No me daba cuenta, pero ya me había convertido en parte de la historia de Hollywood. Sin previo aviso, Robert ­Mitchum, la gran estrella de cine de los cincuenta, me pidió que presentase su premio al trabajo de toda una vida en los Globos de Oro. Me encantaba Bob Mitchum y para mí fue todo un honor que me lo pidiese, pero no lo conocía personalmente y nunca había trabajado con él, así que me extrañé.

—¿Me has escogido porque tengo los párpados caídos, como tú? —le pregunté.

—Sí. Bueno, es que eres el único. Siempre me comentaban lo de los párpados y entonces te vi en Alfie y me dije: este tío también tiene los párpados caídos. Menos que los míos, claro, pero bastante caídos. Es por los párpados, sí.

Una historia cautivadora —tanto como Bob—, pero empecé a preguntarme si en realidad no sería porque todos los demás actores habían declinado la propuesta.

Fuese o no el caso, siempre me han gustado los Globos de Oro porque puedes sentarte a la mesa y beber, pero también levantarte para hablar con unos y con otros. En cierta ocasión, Burt Reynolds señaló un hecho del que todo el mundo es consciente en la industria pero que rara vez se menciona: la diferencia de clases. En las entregas de premios, la gente de la televisión se sienta detrás y la gente del cine, delante. Es absurdo, la verdad: hay estrellas de televisión —los actores de Friends, por ejemplo— que ganan un millón de dólares a la semana y sus mesas no están delante. Y entonces pienso: «Un momento, ¡yo nunca he ganado un millón de dólares a la semana!». Le pregunté por el asunto a uno de los organizadores de los Globos de Oro que me dijo, sin más: «El cine es lo primero».

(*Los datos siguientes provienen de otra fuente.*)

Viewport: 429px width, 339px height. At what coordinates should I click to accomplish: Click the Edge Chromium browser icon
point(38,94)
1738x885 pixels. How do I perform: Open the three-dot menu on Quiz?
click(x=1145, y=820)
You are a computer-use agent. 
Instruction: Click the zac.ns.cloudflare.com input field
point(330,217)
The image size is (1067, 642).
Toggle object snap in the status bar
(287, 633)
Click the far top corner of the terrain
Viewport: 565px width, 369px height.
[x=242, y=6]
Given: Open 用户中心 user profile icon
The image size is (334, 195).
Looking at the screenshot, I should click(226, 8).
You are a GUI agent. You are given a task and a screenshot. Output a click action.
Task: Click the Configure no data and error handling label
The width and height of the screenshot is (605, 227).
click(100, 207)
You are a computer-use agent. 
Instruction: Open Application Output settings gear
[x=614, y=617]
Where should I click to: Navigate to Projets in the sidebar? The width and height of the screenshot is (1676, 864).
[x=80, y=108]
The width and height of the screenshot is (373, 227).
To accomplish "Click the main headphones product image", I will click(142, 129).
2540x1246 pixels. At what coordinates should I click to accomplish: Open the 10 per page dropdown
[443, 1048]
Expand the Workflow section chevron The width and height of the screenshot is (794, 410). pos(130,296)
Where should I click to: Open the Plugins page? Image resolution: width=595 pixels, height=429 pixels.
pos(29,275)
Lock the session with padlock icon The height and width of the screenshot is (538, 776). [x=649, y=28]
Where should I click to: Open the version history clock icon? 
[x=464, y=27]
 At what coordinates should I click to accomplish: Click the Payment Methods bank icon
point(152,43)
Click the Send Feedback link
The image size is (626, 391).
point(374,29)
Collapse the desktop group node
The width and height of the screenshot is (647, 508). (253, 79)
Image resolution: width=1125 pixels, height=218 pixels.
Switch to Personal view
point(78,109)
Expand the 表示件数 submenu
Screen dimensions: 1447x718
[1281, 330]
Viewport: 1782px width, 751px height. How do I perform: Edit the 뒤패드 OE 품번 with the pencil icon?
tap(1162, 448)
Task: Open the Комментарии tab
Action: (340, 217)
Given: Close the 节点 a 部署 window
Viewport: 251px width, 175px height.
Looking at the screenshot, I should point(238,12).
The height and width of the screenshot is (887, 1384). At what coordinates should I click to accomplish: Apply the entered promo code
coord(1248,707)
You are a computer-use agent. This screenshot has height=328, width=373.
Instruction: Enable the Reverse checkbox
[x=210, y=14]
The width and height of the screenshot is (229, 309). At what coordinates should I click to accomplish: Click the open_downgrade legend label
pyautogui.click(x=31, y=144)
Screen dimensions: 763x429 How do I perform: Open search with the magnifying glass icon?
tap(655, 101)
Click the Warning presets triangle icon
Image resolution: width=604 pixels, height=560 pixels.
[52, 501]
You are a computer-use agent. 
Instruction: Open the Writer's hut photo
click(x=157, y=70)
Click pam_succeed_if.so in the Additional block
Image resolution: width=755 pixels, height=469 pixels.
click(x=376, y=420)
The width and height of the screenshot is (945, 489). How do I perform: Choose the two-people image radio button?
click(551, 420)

Yo estaba a punto de comprobar hasta qué punto era así.

Volví a Inglaterra, acababa de publicarse mi libro y ya era número uno en ventas. Me embarqué en una gira mundial para promocionarlo. Imposible que nada saliera mal, ¿verdad?

Para empezar, promocionar un libro resultó ser igual que promocionar una película, algo que llevaba toda la vida haciendo —y odiando—. La gente suele decirme que las estrellas de cine ganan demasiado dinero. Pues bien, no estoy de acuerdo. Las estrellas de cine solamente se llevan unos cuantos miles de dólares a cambio de una enorme cantidad de trabajo: las horas de maquillaje, las tomas interminables, el oficio, la experiencia, la presión de ser el protagonista… Los millones restantes son por la promoción. Y, créanme, nos ganamos cada céntimo. La primera vez que fui a Estados Unidos para promocionar Ipcress y Alfie, me quedé de pasta de boniato cuando mi responsable de prensa, Bobby Zarem, me sacó de la cama a las seis de la mañana y me dijo que a las siete y media tenía que salir en el programa Today.

—¿A las siete y media? —dije. Había volado la noche anterior—. ¿Y me tengo que levantar a estas horas para salir en un programa nocturno?

Me miró con lástima:

—Es a las siete y media de la mañana, Michael.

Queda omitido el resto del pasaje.